PEKKA JYRÄNKÖ (1933–1995)

Defender of trees and parks

Pekka Jyränkö, born in Helsinki, was trained at the horticultural institute at Lepaa. He joined the Parks Department in 1959 and served as City Gardener from 1975 until his death in 1995. Unlike his predecessors, Jyränkö did not design any parks himself; rather, he developed the city's parks in many ways at the same time.

Jyränkö had a wide-ranging interest in plants and their uses. He was particularly fond of trees, and during his period in the post a large amount of street trees were planted, the production of large Finnish trees was promoted and Tree Radar was developed. Jyränkö also advocated plant surveys and breeding, such as the KESKAS research of hardy plants, a survey of Helsinki's poplar trees and exploiting the plant experiments undertaken by his predecessor, Bengt Schalin.
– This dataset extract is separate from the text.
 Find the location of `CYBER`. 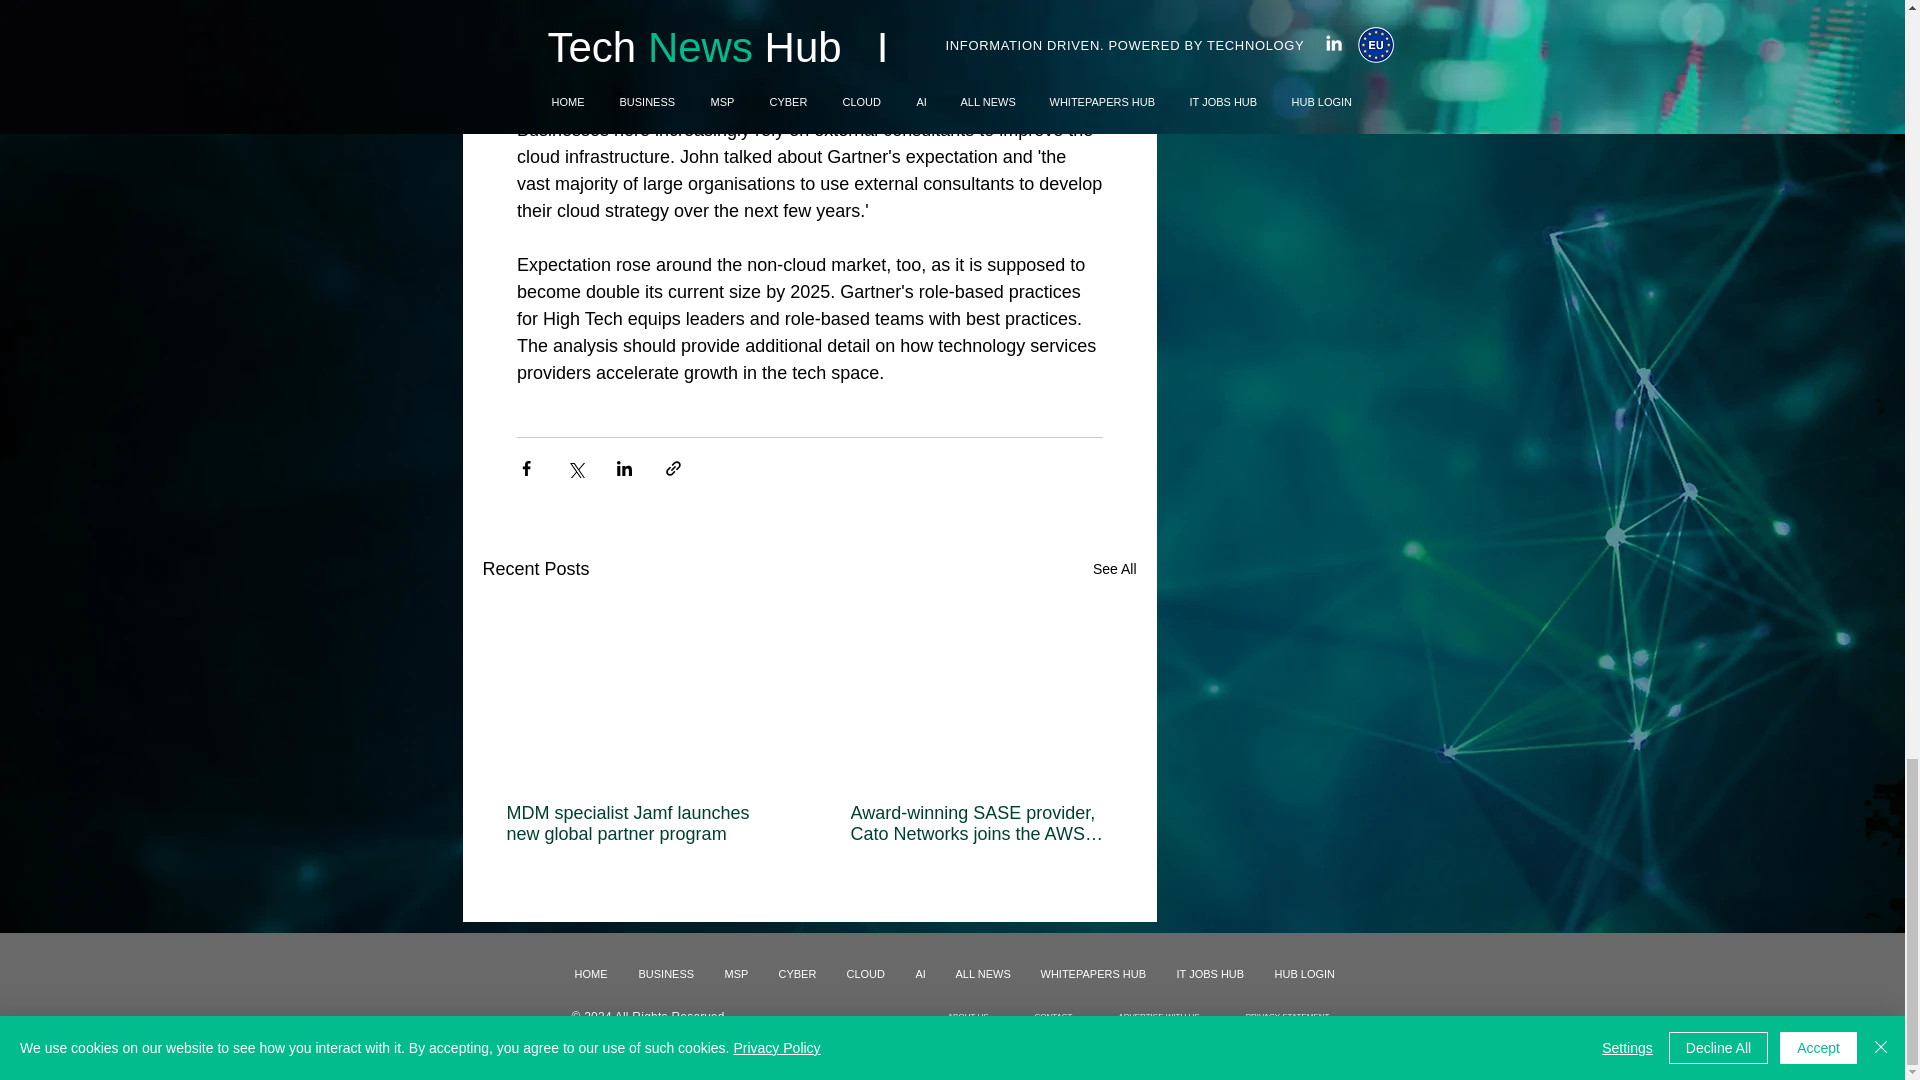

Pekka Jyränkö gave lectures, improved contacts with residents, and played an active part in horticultural organisations. Under his leadership, the Helsinki Parks Department participated successfully in international garden exhibitions. In 1990, the honorary title of Gardening Counsellor was bestowed upon Jyränkö. He was the widely recognised head of the Parks Department, the City Gardener with strong personality. The final years of his successful career were overshadowed by the future of the Parks Department and the status of urban green areas in general.